Symfony身份验证用户表单登录

Question

I have symfony with FOSUser and HWIO Bundle. And before I have authentication only HWIO(only social network), but now I need with form authentication, with email and password. I create form registration and authentication action, and when user registration, by form, user have email and password (sha1), begin user enter email and password in form login

The controller must return a response (null given). Did you forget to add a return statement somewhere in your controller?

this is my security, I create encoders and create providers 'chain_provider' he is use 'user_dev', create admin_secured_area for 'chain_provider' and I know understand why not work, help please. what I need to do for registration user by email and password ? What am I doing wrong?

security:
 encoders:
    FOS\UserBundle\Model\UserInterface: sha512
    UserBundle\Entity\User:
        algorithm:        sha1
        encode_as_base64: false
        iterations:       1
    Symfony\Component\Security\Core\User\User: plaintext

role_hierarchy:
    ROLE_ADMIN:       ROLE_USER
    ROLE_SUPER_ADMIN: ROLE_ADMIN

providers:
    fos_userbundle:
        id: fos_user.user_provider.username
    my_custom_hwi_provider:
        id: app.provider.user_provider
    chain_provider:
        chain:
            providers: [user_dev]
    user_dev:
        entity: { class: UserBundle\Entity\User, property: email }


firewalls:

    main:
        pattern: ^/
        form_login:
            provider: fos_userbundle
            csrf_provider: form.csrf_provider
        oauth:
            resource_owners:
                facebook:           "/login/check-facebook"
                vkontakte:             "/login/check-vkontakte"

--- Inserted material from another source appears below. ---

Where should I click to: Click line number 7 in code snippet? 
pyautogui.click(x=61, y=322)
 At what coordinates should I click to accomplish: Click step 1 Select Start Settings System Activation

            login_path:        /login
            failure_path:      /login

            oauth_user_provider:
                #this is my custom user provider, created from FOSUBUserProvider - will manage the
                #automatic user registration on your site, with data from the provider (facebook. google, etc.)
                service: app.provider.user_provider

        logout:       true
        anonymous:    true

    admin_secured_area:
        pattern:    ^/auth/
        anonymous: ~
        form_login:
            provider: chain_provider
            login_path: /auth/login
            check_path: /auth/login_check
        logout:
            path:   /auth/logout
            target: /
            invalidate_session: false

access_control:
    - { path: ^/auth/login$, roles: IS_AUTHENTICATED_ANONYMOUSLY }
    - { path: ^/login$, role: IS_AUTHENTICATED_ANONYMOUSLY }
    - { path: ^/register, role: IS_AUTHENTICATED_ANONYMOUSLY }
    - { path: ^/resetting, role: IS_AUTHENTICATED_ANONYMOUSLY }
    - { path: ^/admin/, role: ROLE_ADMIN }

this is my SecurityController:

  /**
   * @Route("/auth")
   */
  class SecurityController extends Controller
  {
/**
 * @Route("/login", name="login_route")
 * @Template()
 */
public function loginAction()
{
    $request = $this->getRequest();
    $session = $request->getSession();

    $securityContext = $this->container->get('security.context');
    if ( $securityContext->isGranted('IS_AUTHENTICATED_FULLY') ) {
        return $this->redirect($this->generateUrl('get_all_posts'));
    }

    if ($request->attributes->has(SecurityContext::AUTHENTICATION_ERROR)) {
        $error = $request->attributes->get(SecurityContext::AUTHENTICATION_ERROR);
    } else {
        $error = $session->get(SecurityContext::AUTHENTICATION_ERROR);
        $session->remove(SecurityContext::AUTHENTICATION_ERROR);
    }

    return array(
        '_last' => $session->get(SecurityContext::LAST_USERNAME),
        'error'         => $error,
    );
}

/**
 * @Route("/login_check", name="login_check")
 */
public function loginCheckAction()
{
    // this controller will not be executed,
    // as the route is handled by the Security system
}

this is my template

<h2>LOG IN</h2>
    <form id="artel-list" method="post" action="{{ path('login_check') }}">
        <div>
            <ul>
                <li>
                    <div><label for="username">Email</label></div>
                    <div class="indent"><input type="text" name="_username" id="username" value="{{ _last }}"/></div>
                </li>
                <li>
                    <div><label for="password">Password</label></div>
                    <div class="indent"><input type="password" name="_password" id="password" value=""/></div>
                    <a class="popup-link-1" href="">Forgot your password?</a>
                </li>
                <li class="next">
                    <button type="submit" id="sign-in" class="artel-button">Log in</button>
                </li>
            </ul>
        </div>
    </form>

help please

Answer 1

You don't appear to actually be rendering the login form. I haven't used this specific bundle, but I have implemented my own, and I return:

    return $this->render(
        'MySecurityBundle:Security:login.html.twig',
        array(
            // last username entered by the user
            'last_username' => $session->get(SecurityContextInterface::LAST_USERNAME),
            'error' => $error,
        )
    );

Try returning an actual render out of the loginAction function.